El poder blando —“soft power”, término que inventó Joseph Nye— es la capacidad de influencia de un país o una cultura más allá de su potencia demográfica, económica o militar. Es lo mismo que pensaron, más de medio siglo antes, Benjamín Carrión, su aliado del otro extremo del espectro ideológico, el jesuita P. Aurelio Espinosa Pólit, y unas pocas personalidades más para impulsar la Casa de la Cultura Ecuatoriana, que se concretó en el decreto ejecutivo 707 del Dr.

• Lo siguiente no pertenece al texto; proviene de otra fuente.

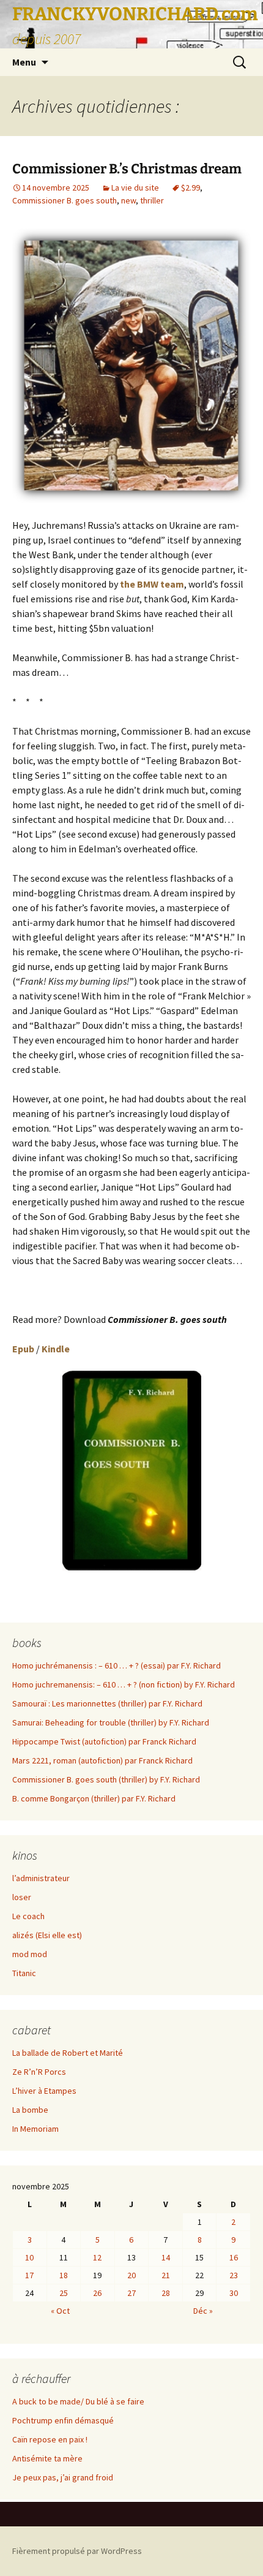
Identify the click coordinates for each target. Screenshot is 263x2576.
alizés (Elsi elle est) (47, 1935)
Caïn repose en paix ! (49, 2439)
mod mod (29, 1954)
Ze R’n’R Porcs (39, 2071)
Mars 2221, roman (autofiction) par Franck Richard (102, 1760)
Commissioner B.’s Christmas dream (127, 169)
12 (97, 2257)
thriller (152, 200)
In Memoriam (35, 2128)
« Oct (60, 2310)
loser (21, 1897)
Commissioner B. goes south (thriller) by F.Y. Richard (106, 1779)
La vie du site (135, 187)
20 (131, 2275)
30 (233, 2292)
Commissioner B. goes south (64, 200)
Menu (24, 62)
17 (29, 2275)
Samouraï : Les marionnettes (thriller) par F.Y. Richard (107, 1703)
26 (97, 2292)
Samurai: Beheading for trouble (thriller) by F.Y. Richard (110, 1722)
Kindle (56, 1349)
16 (233, 2257)
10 (29, 2257)
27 (131, 2292)
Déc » (203, 2310)
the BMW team (152, 584)
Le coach (28, 1916)
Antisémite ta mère (47, 2458)
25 (63, 2292)
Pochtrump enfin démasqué (63, 2420)
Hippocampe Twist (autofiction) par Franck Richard (104, 1741)
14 (165, 2257)
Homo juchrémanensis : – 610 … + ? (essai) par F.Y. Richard (116, 1665)
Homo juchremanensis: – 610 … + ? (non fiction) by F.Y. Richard (123, 1684)
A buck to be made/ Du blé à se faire (78, 2401)
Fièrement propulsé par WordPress (77, 2550)
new (128, 200)
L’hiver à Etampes (44, 2090)
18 (63, 2275)
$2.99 (190, 187)
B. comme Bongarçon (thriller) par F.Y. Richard (94, 1798)
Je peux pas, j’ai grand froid (62, 2477)
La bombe (30, 2109)
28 (165, 2292)
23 (233, 2275)
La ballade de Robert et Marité (67, 2052)
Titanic (24, 1973)
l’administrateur (41, 1878)
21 (165, 2275)
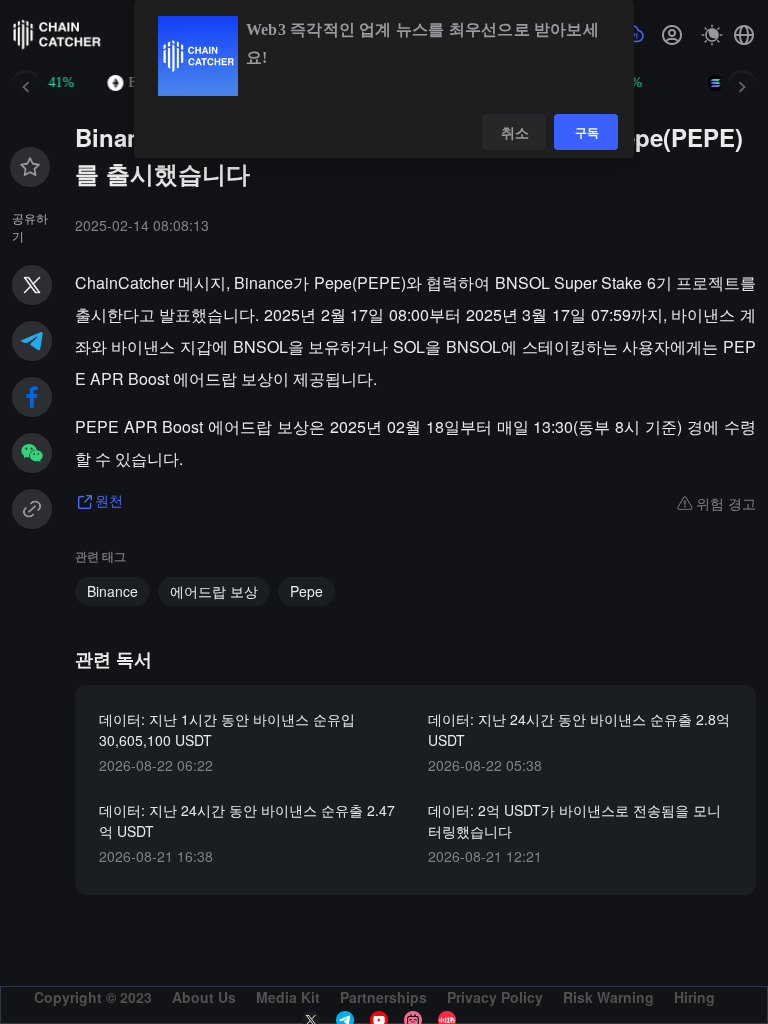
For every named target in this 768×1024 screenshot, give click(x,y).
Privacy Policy (495, 997)
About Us (204, 997)
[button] (744, 35)
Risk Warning (608, 997)
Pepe (306, 591)
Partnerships (383, 997)
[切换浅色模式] (712, 35)
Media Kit (288, 997)
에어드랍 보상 (214, 591)
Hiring (694, 997)
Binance (112, 591)
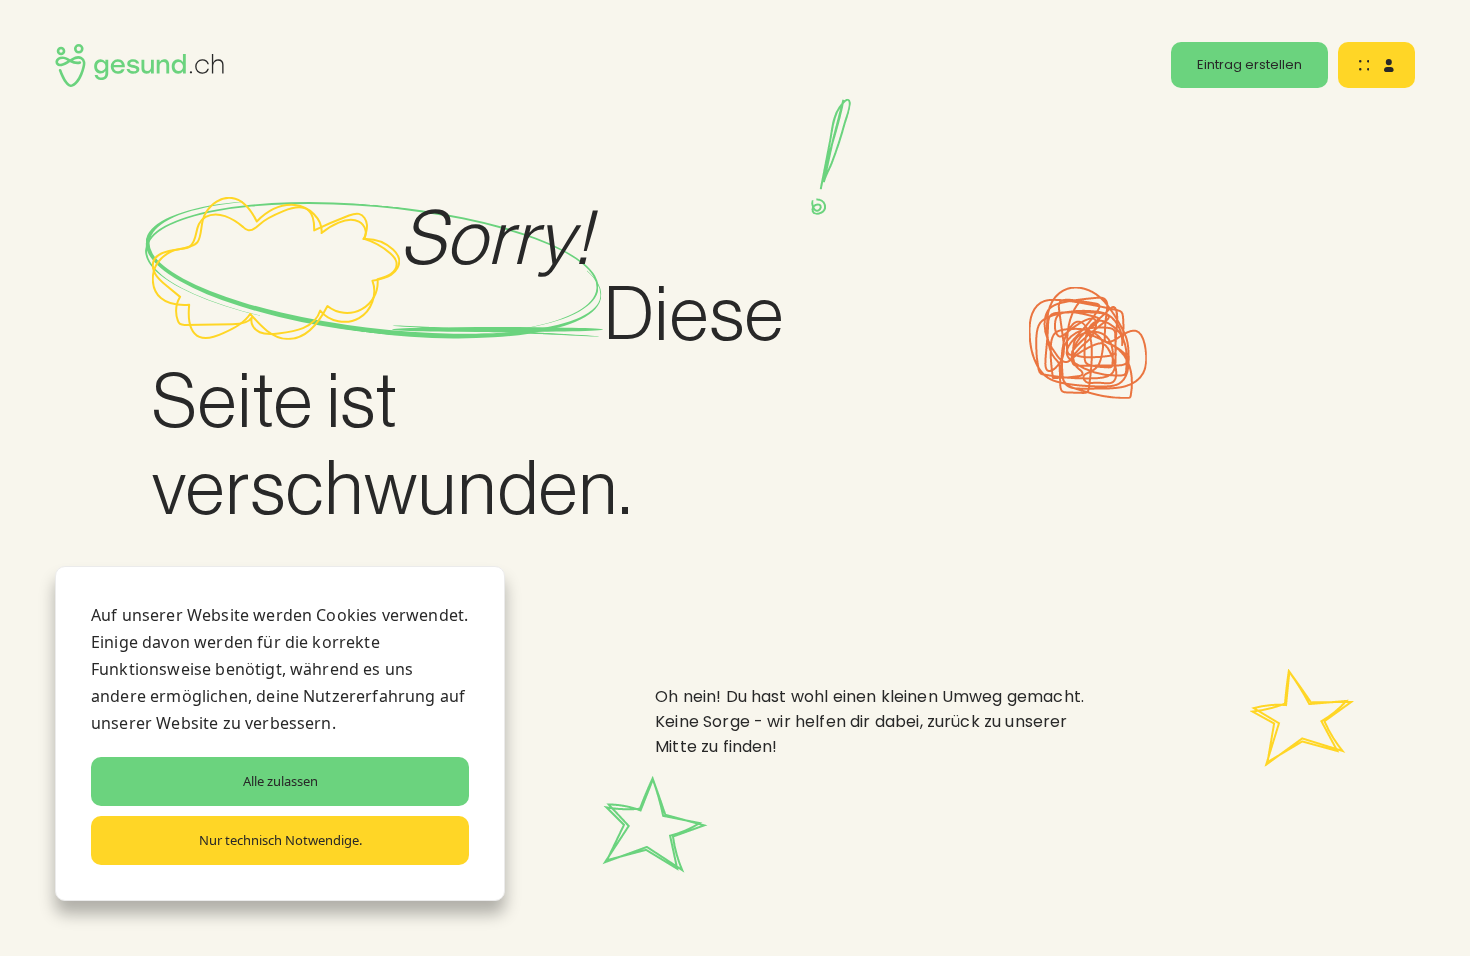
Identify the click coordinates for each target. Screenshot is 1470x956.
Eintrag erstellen (1249, 64)
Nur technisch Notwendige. (280, 840)
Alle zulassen (280, 781)
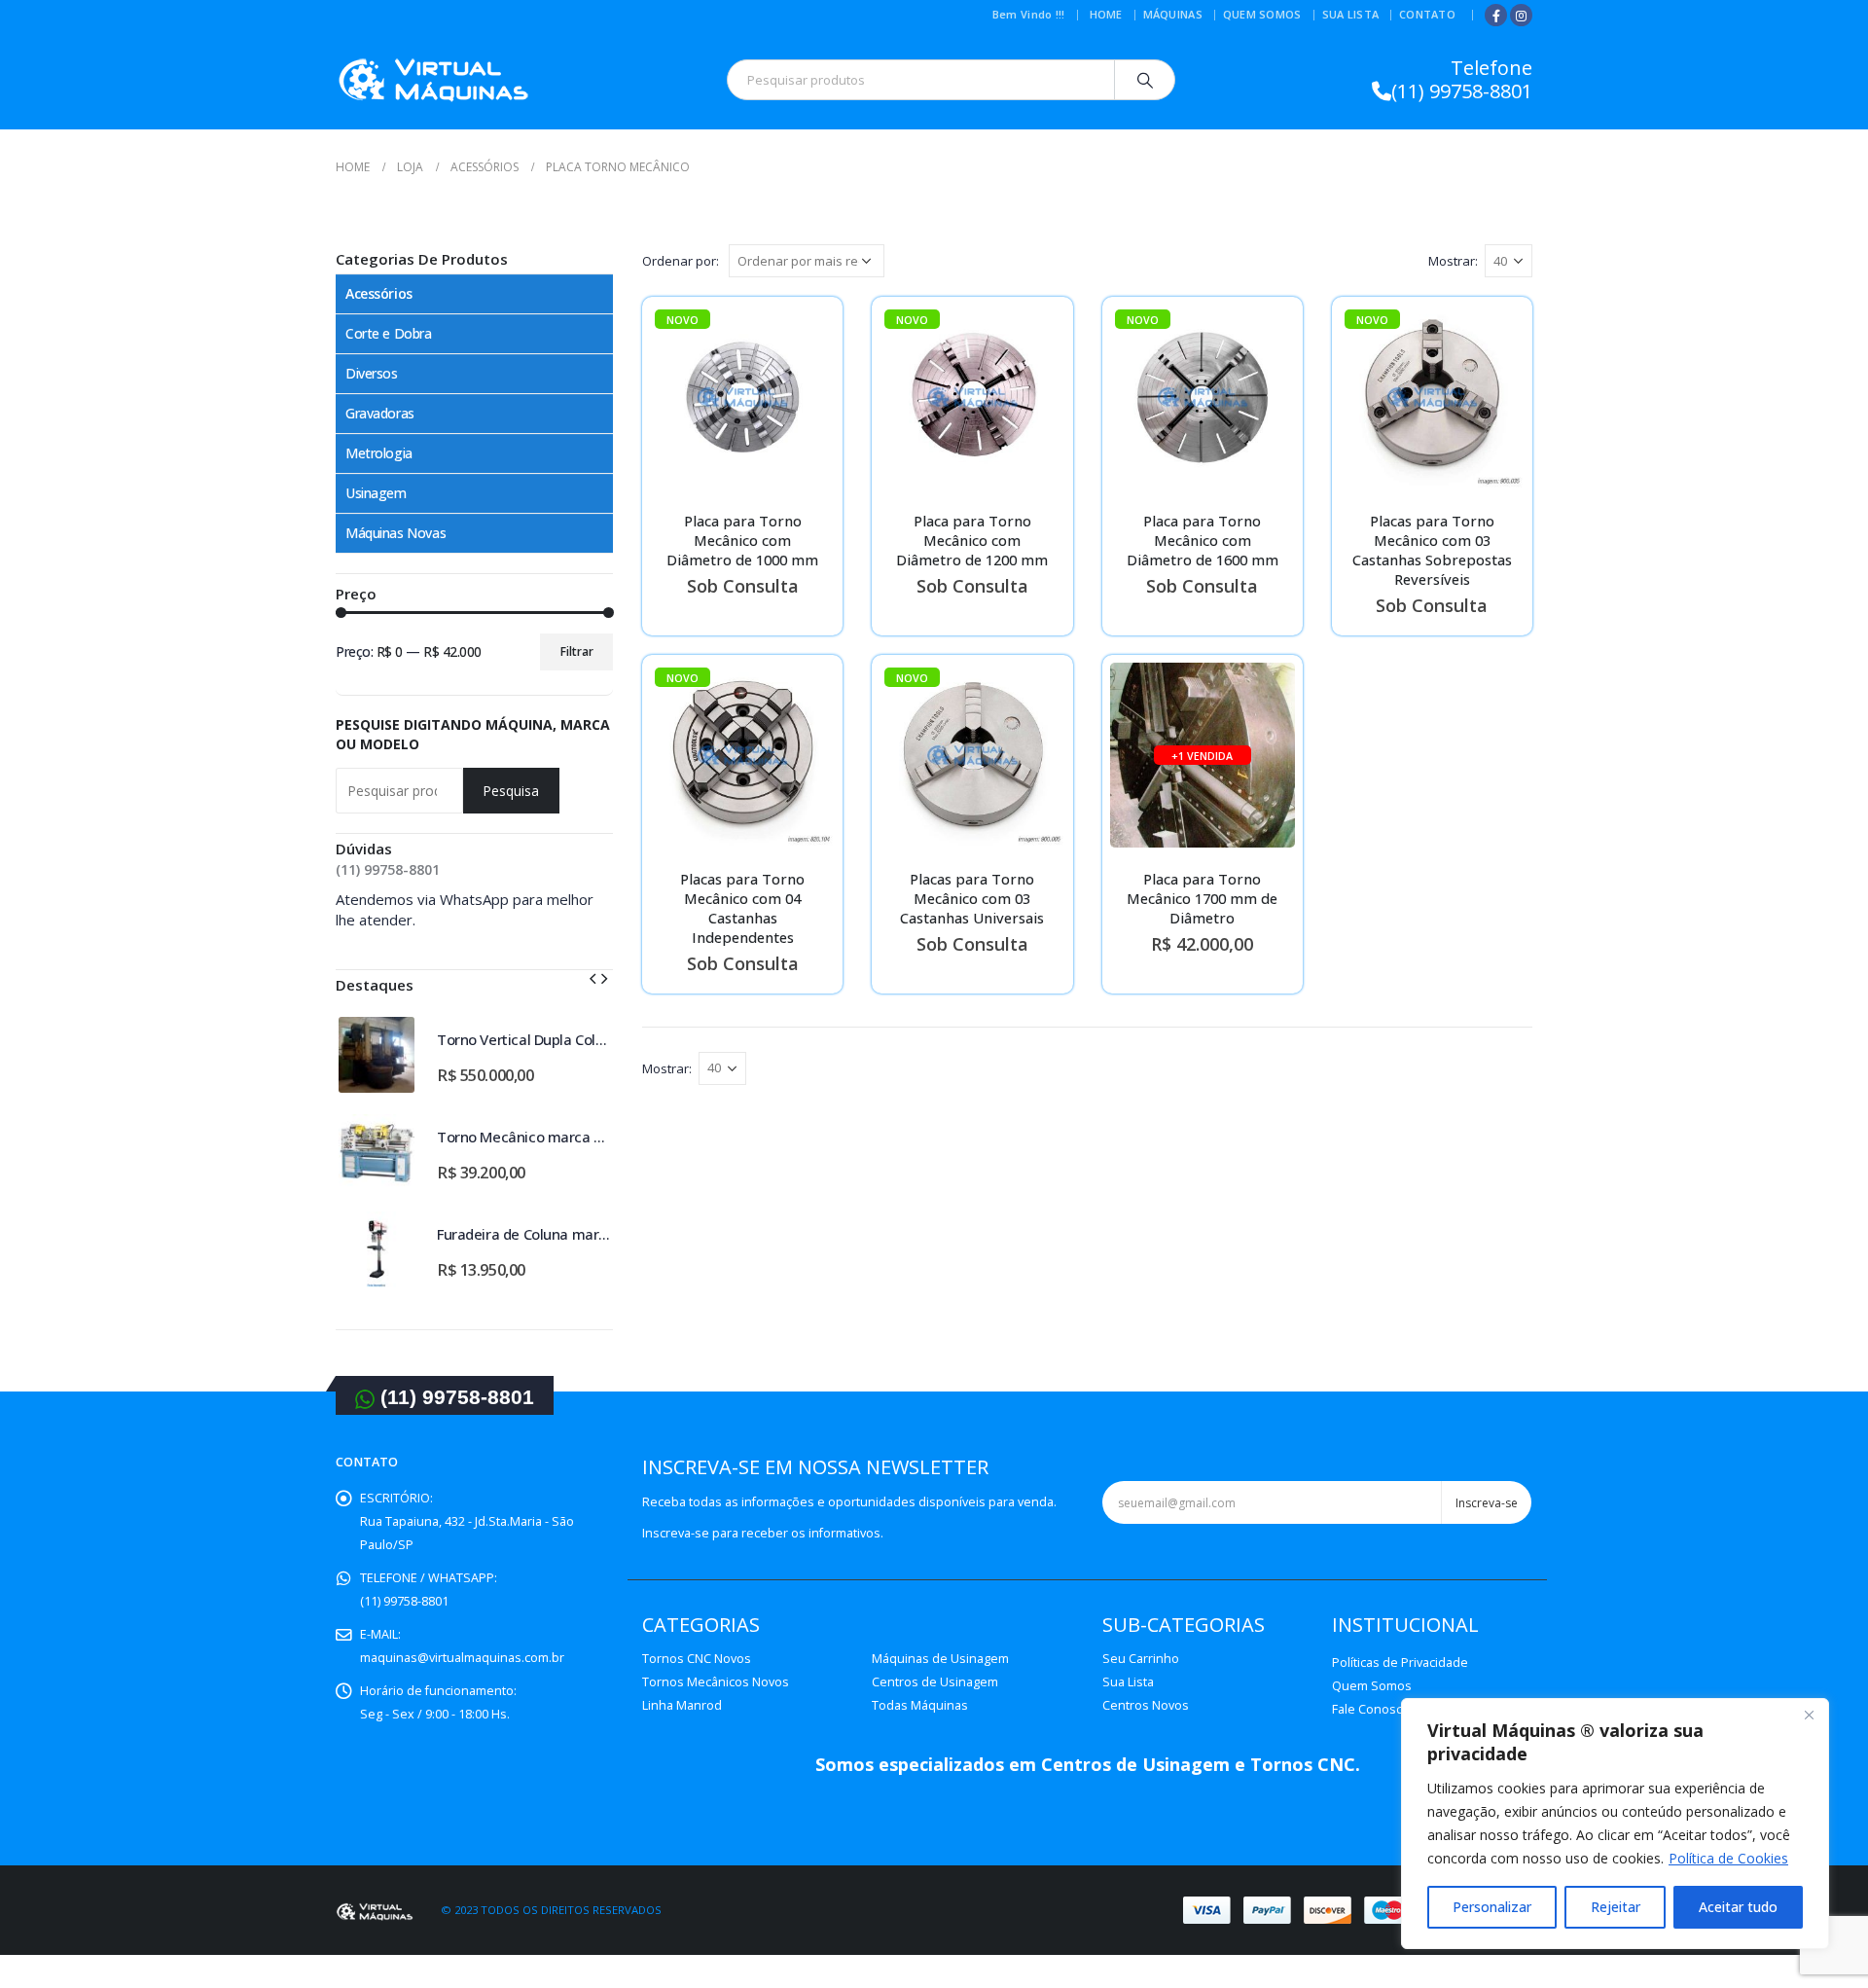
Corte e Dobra (388, 333)
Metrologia (379, 453)
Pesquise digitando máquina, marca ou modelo (473, 734)
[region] (1615, 1823)
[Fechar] (1808, 1714)
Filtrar (576, 651)
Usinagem (376, 493)
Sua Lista (1350, 14)
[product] (376, 1055)
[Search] (1145, 79)
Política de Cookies (1728, 1858)
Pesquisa (511, 790)
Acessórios (379, 293)
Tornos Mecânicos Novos (715, 1682)
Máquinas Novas (395, 533)
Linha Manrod (682, 1705)
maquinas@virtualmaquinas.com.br (462, 1657)
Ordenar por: (680, 261)
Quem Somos (1262, 14)
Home (1106, 14)
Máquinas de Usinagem (940, 1658)
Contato (1427, 14)
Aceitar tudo (1738, 1907)
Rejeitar (1615, 1907)
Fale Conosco (1371, 1709)
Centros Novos (1145, 1705)
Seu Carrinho (1140, 1658)
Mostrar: (1453, 261)
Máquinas (1173, 14)
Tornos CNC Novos (696, 1658)
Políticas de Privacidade (1400, 1662)
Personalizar (1492, 1907)
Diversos (371, 373)
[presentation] (592, 977)
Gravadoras (379, 413)
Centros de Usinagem (935, 1682)
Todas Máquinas (920, 1705)
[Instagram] (1521, 15)
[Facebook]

José María Velasco Ibarra el 9 de agosto de 1944.
Su finalidad era “dirigir la cultura con espíritu esencialmente nacional, en todos los aspectos posibles a fin de crear y robustecer el pensamiento científico, económico, jurídico y la sensibilidad artística de la colectividad ecuatoriana”.
La idea de crearla nació del político e intelectual Benjamín Carrión, quien fue su primer presidente y cuyo nombre lleva ahora la institución, como herramienta para hacer realidad su “teoría de la nación pequeña”, que sostenía que un territorio pequeño, como el que le había quedado al Ecuador tras el desmembramiento de 1941-42, no tenía por qué ser un limitante en cuanto a cultura y progreso, como la historia lo demostraba en los casos de Grecia e Israel, que teniendo territorios muy pequeños fueron cumbres de la civilización. “Si no podemos ser una potencia militar y económica, podemos ser, en cambio, una potencia cultural nutrida de nuestras más ricas tradiciones”.
La versión de que la institución nació el 11 de noviembre de 1943 por decreto de Carlos Arroyo del Río cuando fundó el Instituto Cultural Ecuatoriano, y que este se transformó en la Casa de la Cultura Ecuatoriana ––que incluso lo sugiere el propio Ministerio de Cultura en su página web––, no se sostiene, porque la Casa fue una institución completamente distinta: no una institución elitista de las artes, que no llegó a funcionar, como tantas otras cosas de la época de Arroyo, sino un organismo democrático ––su órgano máximo era una junta de 25 miembros representantes de seis secciones, compuestas a su vez por los socios activos de la Casa–– que, además, abarcaba todo el abanico de la cultura, desde el derecho y las ciencias exactas y naturales hasta la creación literaria y artística.
Su intención no fue, como ramplonamente dice la página web del Ministerio de Cultura, “levantar la moral”. Carrión, Espinosa Pólit y otros pensaban en lo que luego se llamaría el “soft power”: la proyección del país hacia el ámbito internacional, para lo que había que cultivar las ciencias y las artes.
El Gral. Rodríguez Lara reforzó esta idea en 1975 al fijar el 9 de agosto como Día Nacional de la Cultura y crear el premio Eugenio Espejo. La fecha coincide con la víspera del Primer Grito de la Independencia, símbolo supremo de que solo la cultura nos dará libertad.